Collected data
════

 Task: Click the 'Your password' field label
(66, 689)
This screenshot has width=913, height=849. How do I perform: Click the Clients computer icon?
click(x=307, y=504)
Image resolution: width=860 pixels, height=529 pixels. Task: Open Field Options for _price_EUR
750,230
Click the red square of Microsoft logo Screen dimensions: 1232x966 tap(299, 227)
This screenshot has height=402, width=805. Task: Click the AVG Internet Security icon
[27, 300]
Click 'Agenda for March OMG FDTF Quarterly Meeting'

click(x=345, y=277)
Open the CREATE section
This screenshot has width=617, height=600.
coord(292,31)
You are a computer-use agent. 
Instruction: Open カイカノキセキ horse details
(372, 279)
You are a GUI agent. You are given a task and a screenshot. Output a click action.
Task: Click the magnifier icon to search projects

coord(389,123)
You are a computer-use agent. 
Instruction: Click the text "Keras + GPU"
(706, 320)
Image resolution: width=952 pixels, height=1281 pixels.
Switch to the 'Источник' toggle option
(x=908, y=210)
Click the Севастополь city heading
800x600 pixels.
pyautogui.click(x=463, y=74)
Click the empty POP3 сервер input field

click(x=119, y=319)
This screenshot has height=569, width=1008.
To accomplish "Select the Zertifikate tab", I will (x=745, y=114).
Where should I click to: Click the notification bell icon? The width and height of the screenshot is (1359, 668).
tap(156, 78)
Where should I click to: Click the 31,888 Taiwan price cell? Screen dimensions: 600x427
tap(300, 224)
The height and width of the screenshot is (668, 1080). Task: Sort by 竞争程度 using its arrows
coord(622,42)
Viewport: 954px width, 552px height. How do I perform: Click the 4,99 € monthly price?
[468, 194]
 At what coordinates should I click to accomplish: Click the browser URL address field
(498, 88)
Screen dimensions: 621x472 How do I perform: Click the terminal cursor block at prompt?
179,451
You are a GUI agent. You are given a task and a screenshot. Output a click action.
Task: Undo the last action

════

Every record above must appear again in the answer, unchanged.

 Task: Click the 'Your password' field label
(66, 689)
This screenshot has width=913, height=849. How do I perform: Click the Clients computer icon?
click(x=307, y=504)
Image resolution: width=860 pixels, height=529 pixels. Task: Open Field Options for _price_EUR
750,230
Click the red square of Microsoft logo Screen dimensions: 1232x966 tap(299, 227)
This screenshot has height=402, width=805. Task: Click the AVG Internet Security icon
[27, 300]
Click 'Agenda for March OMG FDTF Quarterly Meeting'

click(x=345, y=277)
Open the CREATE section
This screenshot has width=617, height=600.
coord(292,31)
You are a computer-use agent. 
Instruction: Open カイカノキセキ horse details
(372, 279)
You are a GUI agent. You are given a task and a screenshot. Output a click action.
Task: Click the magnifier icon to search projects

coord(389,123)
You are a computer-use agent. 
Instruction: Click the text "Keras + GPU"
(706, 320)
Image resolution: width=952 pixels, height=1281 pixels.
Switch to the 'Источник' toggle option
(x=908, y=210)
Click the Севастополь city heading
800x600 pixels.
pyautogui.click(x=463, y=74)
Click the empty POP3 сервер input field

click(x=119, y=319)
This screenshot has height=569, width=1008.
To accomplish "Select the Zertifikate tab", I will (x=745, y=114).
Where should I click to: Click the notification bell icon? The width and height of the screenshot is (1359, 668).
tap(156, 78)
Where should I click to: Click the 31,888 Taiwan price cell? Screen dimensions: 600x427
tap(300, 224)
The height and width of the screenshot is (668, 1080). Task: Sort by 竞争程度 using its arrows
coord(622,42)
Viewport: 954px width, 552px height. How do I perform: Click the 4,99 € monthly price?
[468, 194]
 At what coordinates should I click to accomplish: Click the browser URL address field
(498, 88)
Screen dimensions: 621x472 How do I perform: Click the terminal cursor block at prompt?
179,451
You are a GUI agent. You are given a task and a screenshot. Output a click action.
Task: Undo the last action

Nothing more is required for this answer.